Examples: B(H) has a natural involution, the adjoint T \mapsto T^*. So B(H) is a *-algebra, and so is every “*-subalgebra”. The norm and adjoint in B(H) satisfy the C* identity (prove this if you never did!), so B(H) is a C*-algebra, as are all its closed *-subalgebras.

Definition 6: concrete C*-algebra is a closed *-subalgebra of B(H).

Clearly concrete C*-algebras are C*-algebras, with norm and algebraic structure inherited from B(H). Note that we do require C*-algebras to be closed. The maps in the setting of C*-algebras are *-homomorphisms and *-isomorphims.

Theorem (Gelfand-Naimark): Every C*-algebra is (isometrically) *-isomorphic to a concrete C*-algebra. 

The word “isometrically” is in parenthesis, because it will turn out that every *-isomorphism is isometric. This is part of the beautiful rigidity properties that C*-algebras enjoy: the algebraic structure captures the metric structure.

As hinted above, there exist notions of “abstract operator space/algebras”, and there are theorems that these are isomorphic in the appropriate sense to concrete operator spaces/algebras. What could the abstract definition be based on?

Question: If abstract objects end up being concrete, why not just work in the concrete setting?

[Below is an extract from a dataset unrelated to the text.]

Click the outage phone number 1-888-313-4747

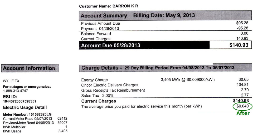16,91
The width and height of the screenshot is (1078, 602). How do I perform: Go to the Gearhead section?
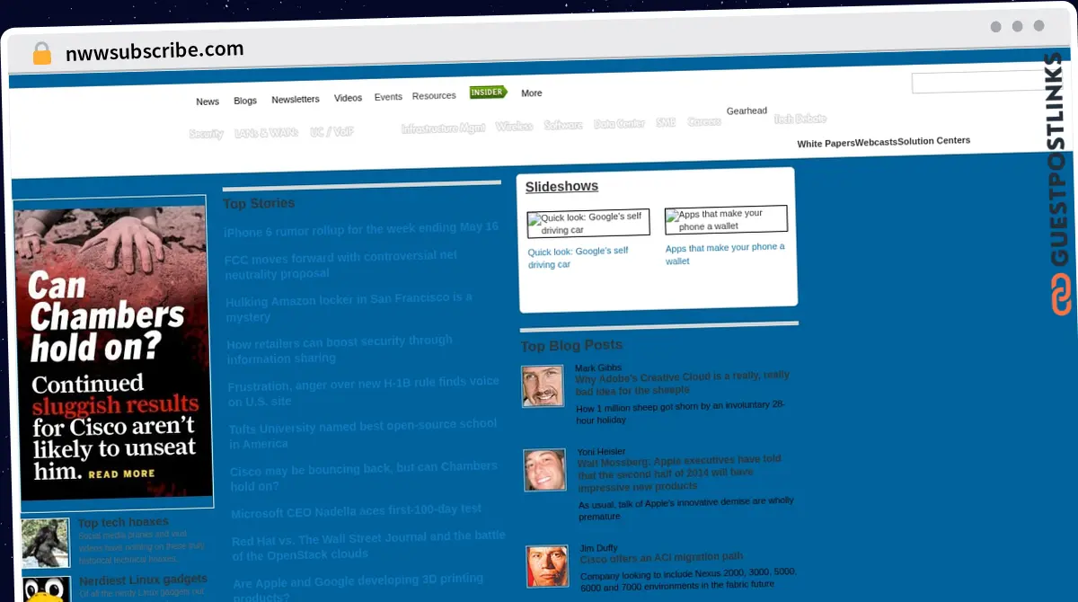coord(747,111)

Answer: The abstract setting is more flexible, and allows for more constructions (but indeed sometimes it is indeed more convenient to work in the concrete setting). For example: quotient C*-algebras: easy to establish the axioms, not trivial to represent.

4. Order structure

Recall that A \in B(H) is said to be positive (or positive semidefinite) if

\langle A h , h \rangle \geq 0

for all h \in H. This is equivalent to the two following conditions holding (together)

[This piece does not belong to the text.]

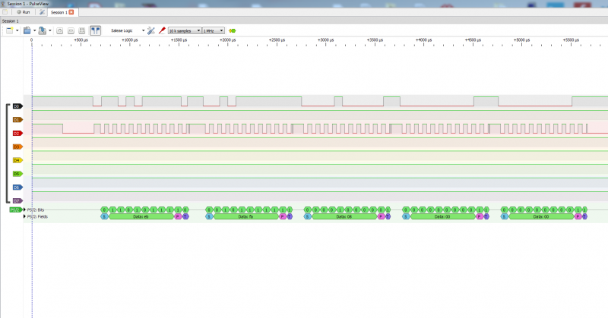
Task: Click the save file icon
Action: click(43, 30)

  1. A = A^* (A is selfadjoint), and
  2. \sigma(A):= \{ \lambda \in \mathbb{C} : \lambda I - A \textrm{ is not invertible }\} \subset [0, \infty).

(Note that the above two conditions make sense in any Banach *-algebra, and so we have selfadjoint and positive elements in such algebras as well. Also the following definition of order makes sense there.)

We then say that A \geq B if A-B \geq 0. This gives a partial order on the selfadjoint elements.

Definition 7: An operator system is an operator space \mathcal{S} \subseteq B(H) such that

  1. 1 = I_H \in \mathcal{S}, and
  2. A \in \mathcal{S} \Rightarrow A^* \in \mathcal{S}.

Examples: Concrete C*-algebras are operator systems, as are spaces of the form \mathcal{M} + \mathcal{M}^* + \mathbb{C}I where \mathcal{M} is some operator space.

Non-example: The selfadjoint elements are not an operator system, they form a real subspace but not a subspace.

However, operator systems have “sufficiently many” selfadjoint and positive elements.

Facts:

  1. A = \frac{A+A^*}{2}+i \frac{A - A^*}{2i}, so an operator system \mathcal{S} is spanned by its selfadjoints.
  2. If \|A\|\leq 1 is selfadjoint then A = \frac{1+A}{2} - \frac{1-A}{2} so \mathcal{S} is actually spanned by its positive elements.

Notation: \mathcal{S}_+ := \{a \in \mathcal{S} : a \geq 0\}.

A linear map \phi : \mathcal{S} \to \mathcal{T} is positive if \phi(\mathcal{S}_+) \subseteq \mathcal{T}_+.

5. Matrix structure

For n \in \mathbb{N}, we write H^n = H \oplus \cdots \oplus H (direct sum n times), with inner product

\langle h,g \rangle = \sum \langle h_i, g_i \rangle_H

for h = (h_1, \ldots, h_n), g = (g_1, \ldots, g_n).

We have an identification B(H^n) = M_n(B(H)). Thus M_n(B(H)) has natural linear and algebraic structure, norm, * operation and order.

Key (and simple) fact: If \mathcal{M} is a concrete ZZZ in B(H), then M_n(\mathcal{M}) is a concrete ZZZ in M_n(B(H)) = B(H^n), where

ZZZ \in \{ op. space, op. alg., op. system, C*-subalgebra \}.

Let X,Y be operator spaces, and \phi: M \to N a linear map. We define \phi : M_n(X) \to M_n(Y) by

\phi([a_{ij}]) = [\phi(a_{ij})].

Definition 8:

  1. If \|\phi\|_{cb} := \sup_n \|\phi_n\| < \infty then \phi is said to be completely bounded  (and \|\phi\|_{cb} is referred to as the CB norm).
  2. If \|\phi\|_{cb}\leq 1 then \phi is completely contractive
  3. If \phi_n is isometric for all n then \phi is completely isometric. 
  4. If \phi_n is positive for all n then \phi is completely positive.

We will see that there is a big difference between being bounded/positive to being completely bounded/completely positive.